The five-ring tattoo caught on with U.S. swimmers and soon with just about every other sport. Legendary swimmer Michael Phelps has one, as do archer McKenzie Brown, diver Kristian Ipsen, weightlifter Holley Mangold and so on.

And it's not just the U.S. athletes. Olympians from every corner of the globe have some version of the rings tattooed on their bodies. Josef Craig, a British Paralympic swimmer, was even disqualified from a race this year because his Olympic ring tattoo was showing, which the Paralympic officials technically considered an illegal advertisement on his body since their competition takes place under a separate flag.

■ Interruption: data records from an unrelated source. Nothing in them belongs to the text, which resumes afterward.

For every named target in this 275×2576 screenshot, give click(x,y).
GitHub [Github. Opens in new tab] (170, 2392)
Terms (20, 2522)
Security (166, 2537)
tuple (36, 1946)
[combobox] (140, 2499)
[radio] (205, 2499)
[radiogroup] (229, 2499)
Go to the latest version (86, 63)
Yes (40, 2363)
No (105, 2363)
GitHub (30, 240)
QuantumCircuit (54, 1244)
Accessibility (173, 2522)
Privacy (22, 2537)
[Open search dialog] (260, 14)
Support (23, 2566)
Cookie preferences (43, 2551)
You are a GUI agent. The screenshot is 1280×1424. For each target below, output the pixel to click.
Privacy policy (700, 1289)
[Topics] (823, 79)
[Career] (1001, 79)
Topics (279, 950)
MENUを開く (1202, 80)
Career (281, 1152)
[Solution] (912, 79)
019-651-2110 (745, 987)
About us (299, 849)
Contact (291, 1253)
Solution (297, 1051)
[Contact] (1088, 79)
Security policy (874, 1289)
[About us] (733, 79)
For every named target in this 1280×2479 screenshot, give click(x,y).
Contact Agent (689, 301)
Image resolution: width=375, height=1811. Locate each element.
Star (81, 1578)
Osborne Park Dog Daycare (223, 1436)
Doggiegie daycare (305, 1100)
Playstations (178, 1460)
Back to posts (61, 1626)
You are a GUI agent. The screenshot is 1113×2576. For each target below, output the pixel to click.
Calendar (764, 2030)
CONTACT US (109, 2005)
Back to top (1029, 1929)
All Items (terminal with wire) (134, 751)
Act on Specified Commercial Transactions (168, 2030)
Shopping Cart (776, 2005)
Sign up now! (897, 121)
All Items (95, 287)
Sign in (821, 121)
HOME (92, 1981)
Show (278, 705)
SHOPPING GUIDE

Some might opt not to get that tattoo, but for many it's a permanent reminder of the incredible amount of work it takes to earn the right to being called an Olympian. U.S. swimmer Missy Franklin, who took the 2012 games by storm by winning four gold medals, spent months considering where she would get the tattoo, even calling it a motivating factor for making the team as a 17-year-old. (She eventually decided on getting it on her right thigh.)

As the Washington Post pointed out, there are 365 first-time Olympians on Team USA in Rio, so tattoo artists across the states are likely to be pretty busy toward the end of August when the games wrap up.